The idea of duty, that recognition of something to be lived for beyond the mere satisfaction of self, is to the moral life what the addition of a great central ganglion is to animal life. No man can begin to

mould himself on a faith or an idea without rising to a higher order of experience: a principle of subordination, of self-mastery, has been introduced into his nature; he is no longer a mere bundle of impressions, desires, and impulses.

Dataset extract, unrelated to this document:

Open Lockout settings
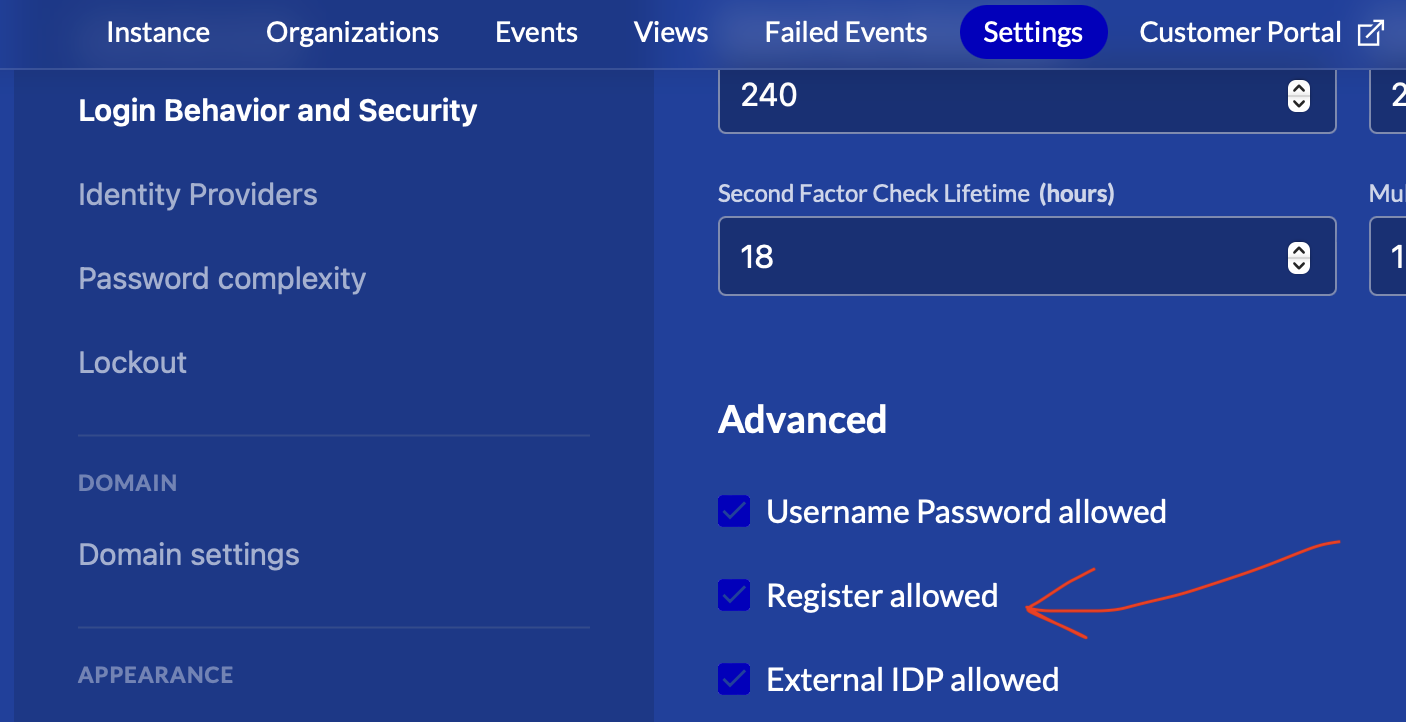 (133, 362)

The blessed work of helping the world forward, happily does not wait to be done by perfect men; and I should imagine that neither Luther nor John Bunyan, for example, would have satisfied the modern demand for an ideal hero, who believes nothing but what is true, feels nothing but what is exalted, and does nothing but what is graceful. The real heroes, of God's making, are quite different: they have their natural heritage of love and conscience which they drew in with their mother's milk; they know one or two of those deep spiritual truths which are only to be won by long wrestling with their own sins and their own sorrows; they have earned faith and strength so far as they have done genuine work; but the rest is dry barren theory, blank prejudice, vague hearsay. Their insight is blended with mere opinion; their sympathy is perhaps confined in narrow conduits of doctrine, instead of flowing forth with the freedom of a stream that blesses every weed in its course; obstinacy or self-assertion will often interfuse itself with their grandest impulses; and their very deeds of self-sacrifice are sometimes only the rebound of a passionate egoism.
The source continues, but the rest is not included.